Work to be completed>
Set down every record exactly as it appears.

Excerpted records>

==========

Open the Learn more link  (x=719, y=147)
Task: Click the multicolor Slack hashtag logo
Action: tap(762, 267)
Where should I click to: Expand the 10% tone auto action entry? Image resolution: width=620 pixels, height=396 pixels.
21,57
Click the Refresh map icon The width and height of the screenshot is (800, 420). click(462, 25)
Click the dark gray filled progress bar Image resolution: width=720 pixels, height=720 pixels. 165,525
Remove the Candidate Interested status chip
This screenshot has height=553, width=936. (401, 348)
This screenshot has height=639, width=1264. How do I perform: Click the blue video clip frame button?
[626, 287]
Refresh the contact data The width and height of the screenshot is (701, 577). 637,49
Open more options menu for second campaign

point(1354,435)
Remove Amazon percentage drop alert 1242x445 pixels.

==========

Answer>
Open the Learn more link  (x=719, y=147)
Task: Click the multicolor Slack hashtag logo
Action: tap(762, 267)
Where should I click to: Expand the 10% tone auto action entry? Image resolution: width=620 pixels, height=396 pixels.
21,57
Click the Refresh map icon The width and height of the screenshot is (800, 420). click(462, 25)
Click the dark gray filled progress bar Image resolution: width=720 pixels, height=720 pixels. 165,525
Remove the Candidate Interested status chip
This screenshot has height=553, width=936. (401, 348)
This screenshot has height=639, width=1264. How do I perform: Click the blue video clip frame button?
[626, 287]
Refresh the contact data The width and height of the screenshot is (701, 577). 637,49
Open more options menu for second campaign

point(1354,435)
Remove Amazon percentage drop alert 1242x445 pixels.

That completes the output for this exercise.